Per anni continuò ad avallare la violenza senza ripensamenti: quando le cose cambiarono?
«Nel 1985 partecipai ai negoziati per l’Accordo tripartito tra un settore delle forze cristiane, gli sciiti di Nabih Berri e i drusi di Walid Jumblat, ma la fazione cristiana opposta lo rifiutò, sostenendo che avevamo concesso troppo ai musulmani: ci diedero dei traditori e io e la mia famiglia – durante la guerra mi ero sposato e avevo avuto un figlio – fummo costretti a lasciare Beirut per Zahlé, nella valle della Bekaa. Fu lì che incontrai un gruppo, guidato dal vescovo maronita George Iskandar, in cui persone di diverse religioni partecipavano a un cammino di verifica interiore, confrontando la propria vita con una serie di valori morali. Accettai di coinvolgermi in quel percorso e questo mi portò a guardarmi in un certo senso allo specchio per la prima volta: quello che vidi fu un assassino, con le mani sporche di sangue».

E che cosa decise di fare?
«Cominciai a partecipare a momenti di dialogo durante i quali conobbi di persona diversi musulmani: palestinesi, siriani… Scoprii che quello che avevo sentito su di loro non era vero, imparai ad ascoltarli e mi accorsi con mia grande sorpresa che anche loro avevano idee valide da condividere. Iniziai a chiamarli per nome, pian piano accettai di impegnarmi con loro e persino di voler loro bene: alla fine questi “altri” scomparvero: all’improvviso eravamo tutti esseri umani». 

Quando scelse di prendere posizione pubblicamente?
«La guerra era finita e la vita era, in qualche modo, ricominciata normalmente. Ma un giorno – era il 2000 – sentii un amico di mio figlio che diceva di detestare i musulmani, tanto che quando passava vicino a una moschea gli veniva da vomitare. Fu uno shock. Mi resi conto che la nuova generazione stava ripetendo i nostri stessi errori e pensai che, se non avessimo dato ai giovani un messaggio diverso, la storia avrebbe potuto ripetersi. E così scrissi una lettera aperta, che ebbe molta risonanza sui media, in cui chiedevo perdono per il male commesso e perdonavo chi ne aveva fatto a me e alla mia comunità».

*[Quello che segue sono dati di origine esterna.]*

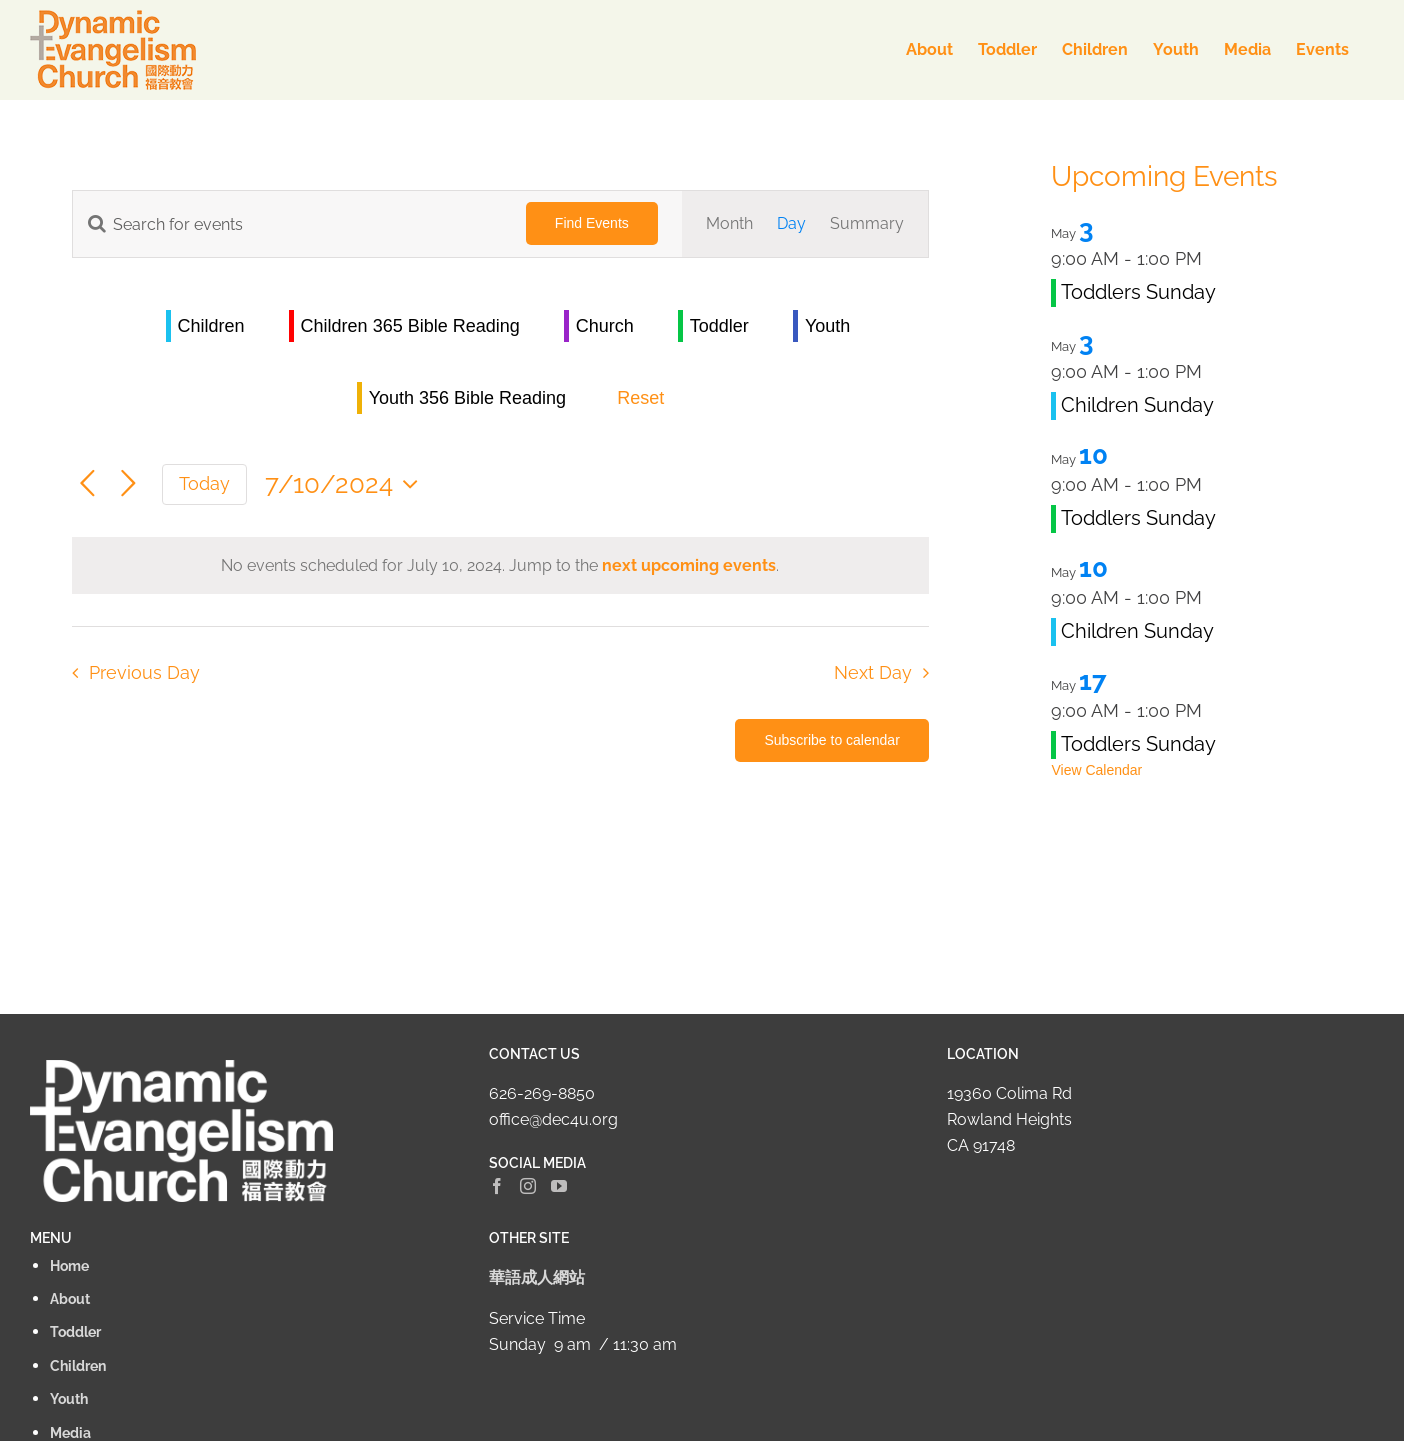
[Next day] (128, 484)
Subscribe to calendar (831, 740)
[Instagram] (528, 1186)
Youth (827, 326)
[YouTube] (559, 1186)
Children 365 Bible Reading (410, 326)
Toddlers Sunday (1138, 292)
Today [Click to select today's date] (204, 483)
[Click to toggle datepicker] (346, 484)
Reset (640, 398)
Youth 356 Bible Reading (468, 398)
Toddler (719, 326)
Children (211, 326)
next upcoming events (689, 565)
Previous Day (144, 672)
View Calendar (1096, 770)
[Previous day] (87, 484)
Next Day (873, 672)
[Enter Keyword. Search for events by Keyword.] (287, 224)
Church (605, 326)
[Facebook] (497, 1186)
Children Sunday (1137, 405)
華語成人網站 (537, 1277)
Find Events (592, 223)
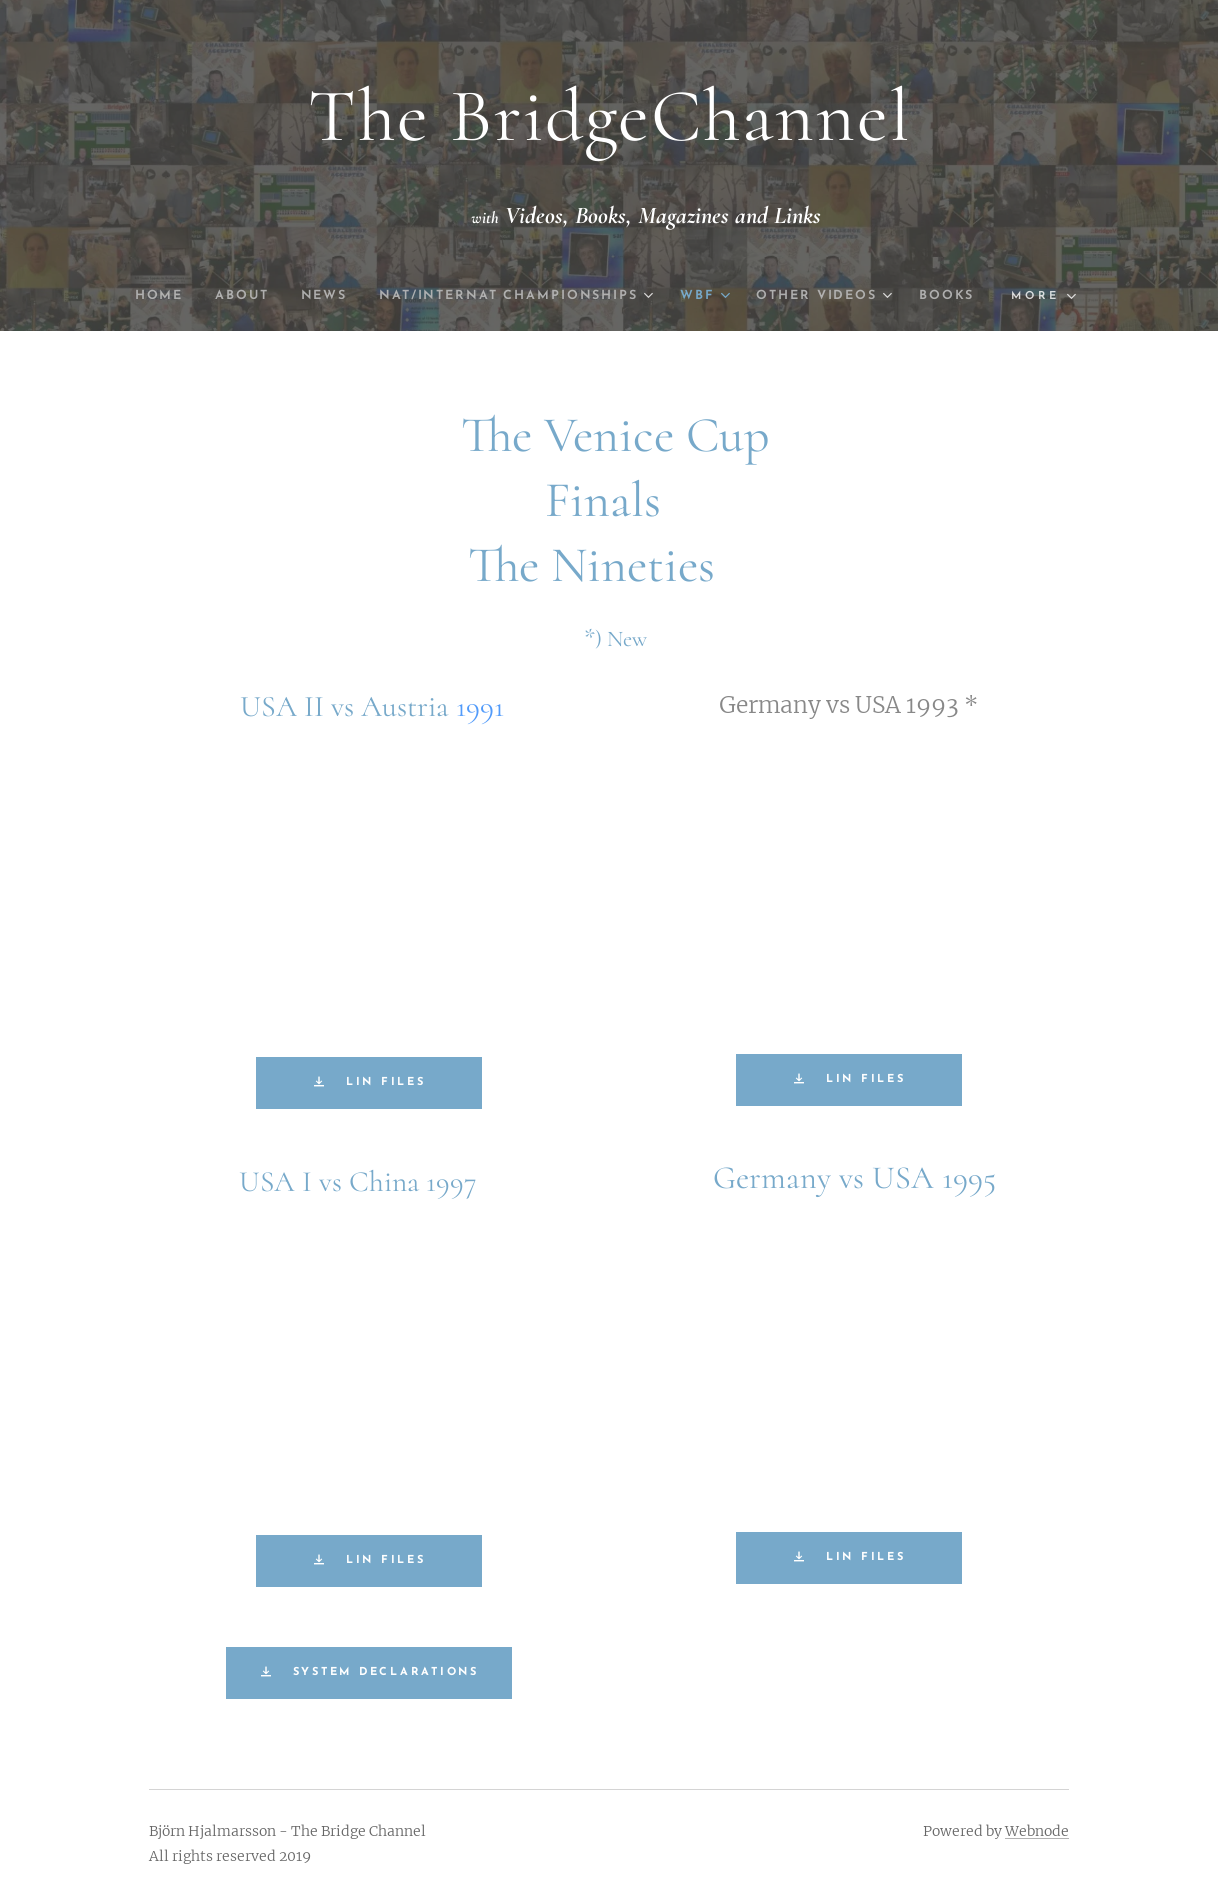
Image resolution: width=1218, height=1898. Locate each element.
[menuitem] (186, 296)
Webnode (1037, 1831)
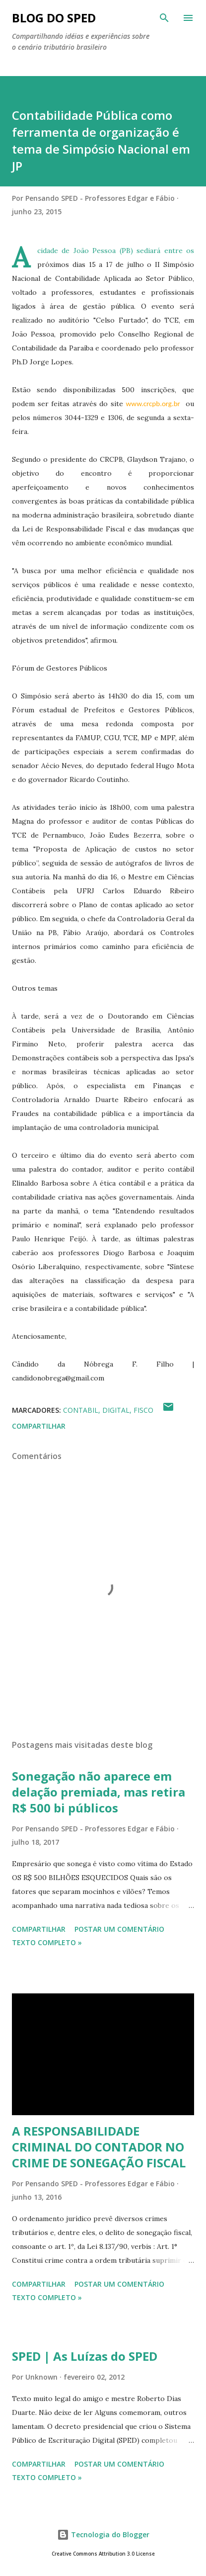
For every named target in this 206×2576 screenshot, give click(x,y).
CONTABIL (80, 1410)
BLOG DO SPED (54, 17)
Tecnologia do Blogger (103, 2534)
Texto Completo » (47, 1942)
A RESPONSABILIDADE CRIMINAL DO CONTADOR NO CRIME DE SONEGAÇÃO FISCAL (99, 2147)
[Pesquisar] (164, 18)
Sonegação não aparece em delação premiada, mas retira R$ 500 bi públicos (98, 1792)
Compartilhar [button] (39, 1426)
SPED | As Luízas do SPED (84, 2356)
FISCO (143, 1410)
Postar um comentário (119, 1929)
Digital (116, 1410)
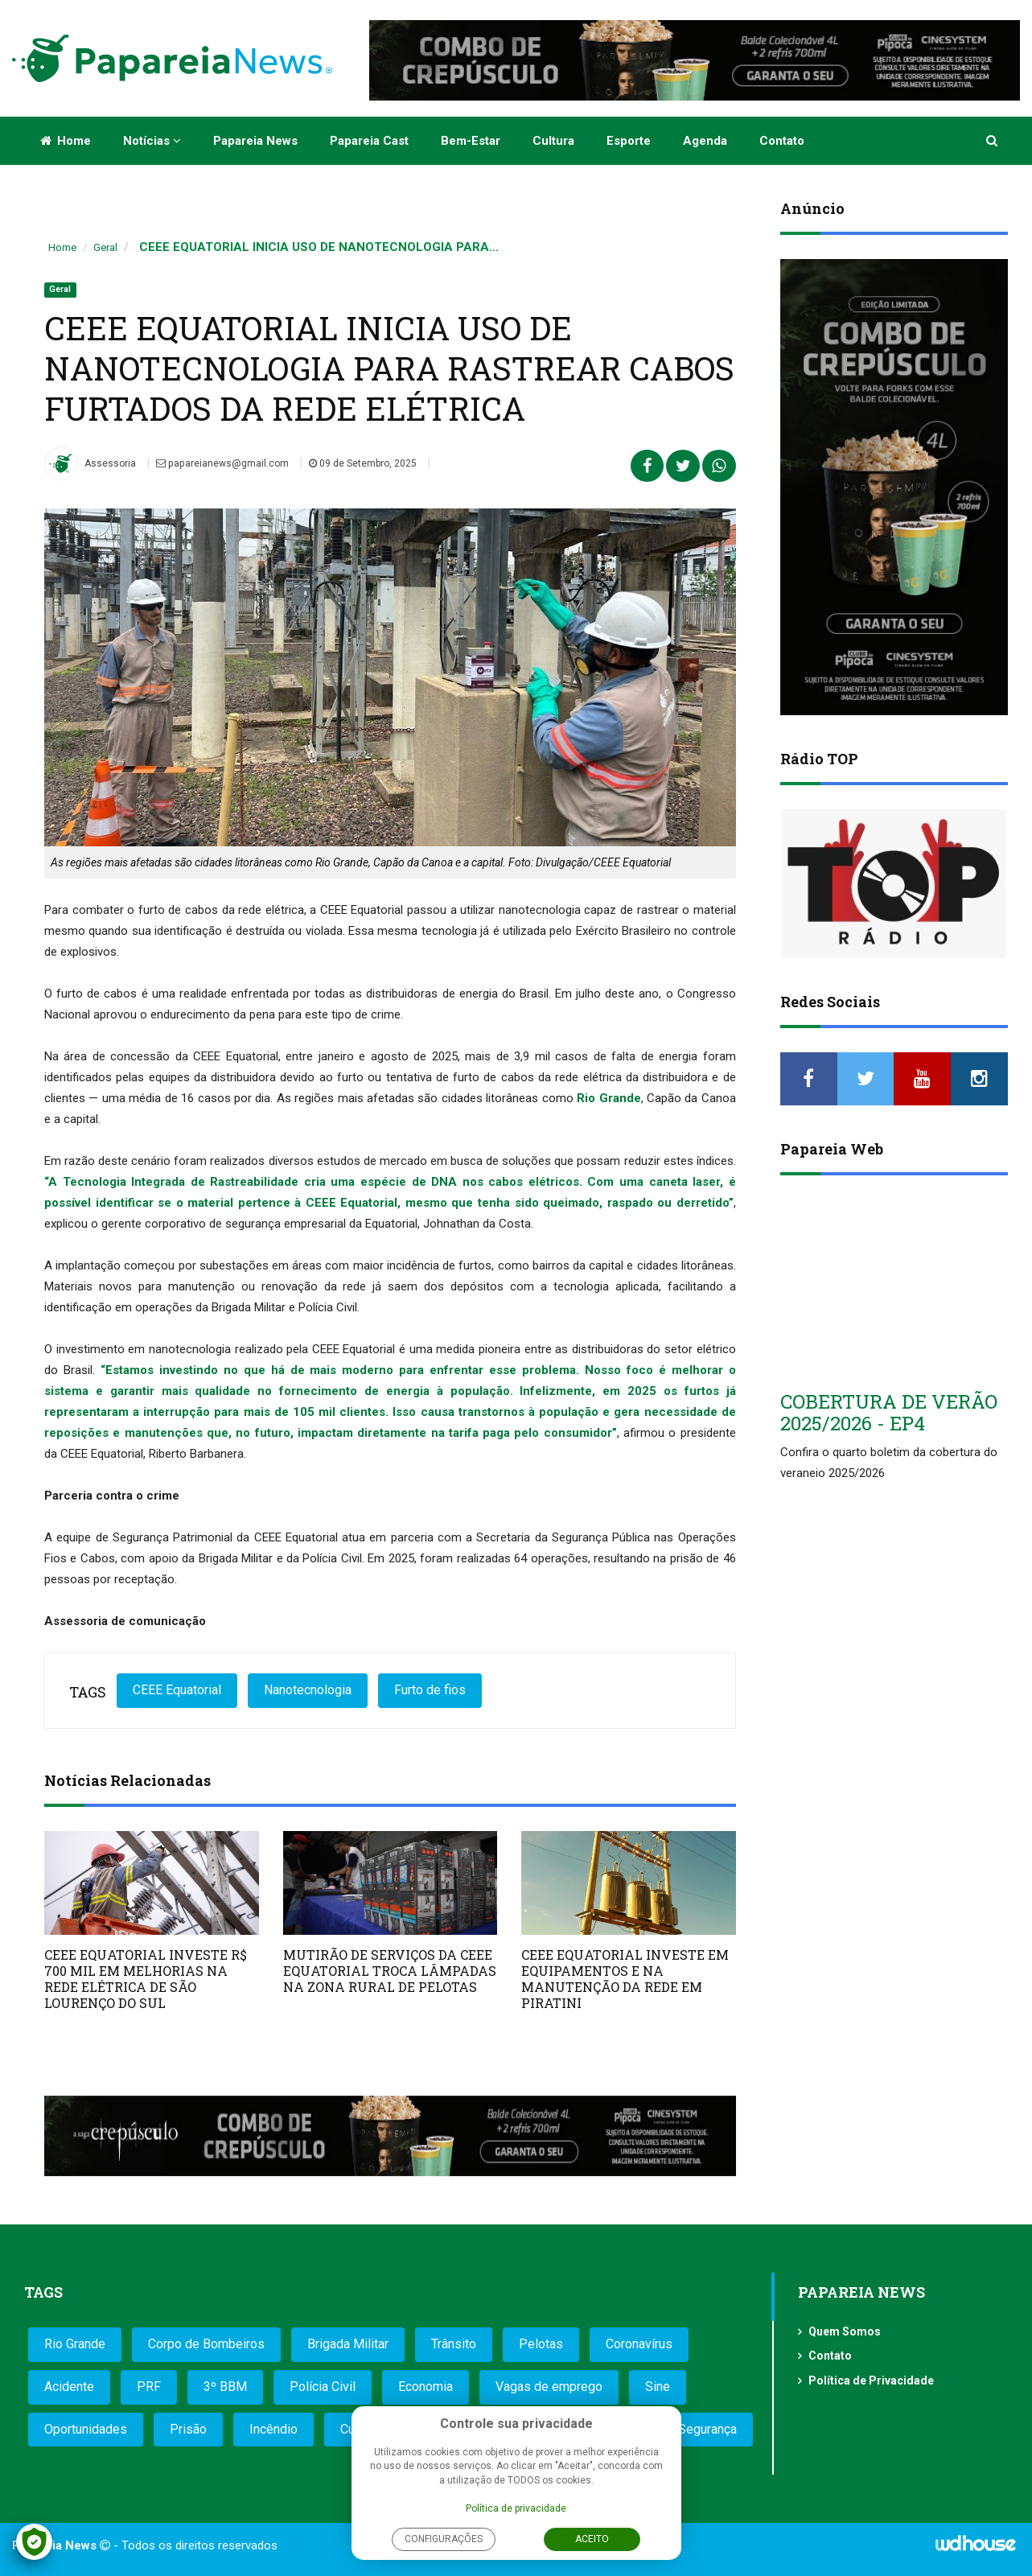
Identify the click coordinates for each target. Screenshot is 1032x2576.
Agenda (705, 141)
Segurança (707, 2429)
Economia (425, 2386)
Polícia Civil (323, 2386)
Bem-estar (470, 141)
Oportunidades (85, 2429)
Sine (657, 2386)
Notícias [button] (152, 141)
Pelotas (541, 2344)
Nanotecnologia (308, 1689)
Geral (105, 247)
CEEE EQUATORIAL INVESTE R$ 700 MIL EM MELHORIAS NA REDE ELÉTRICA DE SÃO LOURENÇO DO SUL (145, 1978)
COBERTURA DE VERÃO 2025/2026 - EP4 (888, 1412)
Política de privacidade (516, 2508)
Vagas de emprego (548, 2386)
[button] (993, 141)
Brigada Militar (348, 2344)
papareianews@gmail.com (221, 463)
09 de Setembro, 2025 (361, 463)
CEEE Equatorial (177, 1689)
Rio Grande (74, 2344)
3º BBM (225, 2386)
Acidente (69, 2386)
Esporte (628, 141)
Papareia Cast (369, 141)
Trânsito (453, 2344)
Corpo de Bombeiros (206, 2344)
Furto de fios (430, 1689)
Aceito (592, 2539)
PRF (149, 2386)
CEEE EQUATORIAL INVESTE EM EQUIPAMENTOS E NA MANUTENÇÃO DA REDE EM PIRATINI (625, 1978)
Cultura (553, 141)
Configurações (444, 2539)
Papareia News (255, 141)
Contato (781, 141)
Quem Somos (844, 2331)
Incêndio (273, 2429)
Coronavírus (639, 2344)
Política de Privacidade (871, 2380)
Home (65, 141)
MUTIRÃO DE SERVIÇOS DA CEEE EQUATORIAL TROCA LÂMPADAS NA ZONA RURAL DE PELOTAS (389, 1970)
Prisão (188, 2429)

Come è nata la ong Fighters for peace?
«Nel mio percorso personale avevo incontrato molti altri ex combattenti, appartenenti a fazioni diverse durante la guerra civile, che attraverso vie differenti erano arrivati alla mia stessa conclusione e avvertivano con urgenza la responsabilità di raccontare la verità sull’orrore della guerra e sull’inganno delle visioni settarie. Così decidemmo di unirci e nel 2014 fondammo quest’associazione attraverso cui organizziamo iniziative, come lezioni nelle scuole o weekend residenziali, per promuovere un cammino di verità, giustizia e riconciliazione. I libri scolastici libanesi si fermano al racconto dell’indipendenza e non riportano una riga sugli anni del conflitto civile. Ma senza memoria non si può costruire il futuro».

Servirebbe una storia condivisa?
«Ognuno dovrebbe poter raccontare la sua versione dei fatti e tutti dovrebbero poter conoscere il punto di vista dell’altro. Gli stessi insegnanti, così come i leader religiosi, dovrebbero poter superare il proprio trauma per trasmettere ai giovani una visione di pace. Noi ex combattenti cerchiamo di influenzare il discorso politico e il racconto dei media, che rilanciano la paura dell’altro. Siamo una voce isolata, ma la nostra speranza è che se i ragazzi l’avranno sentita anche una sola volta magari, di fronte alla violenza, almeno esiteranno per un momento. Già questo sarebbe un grande risultato».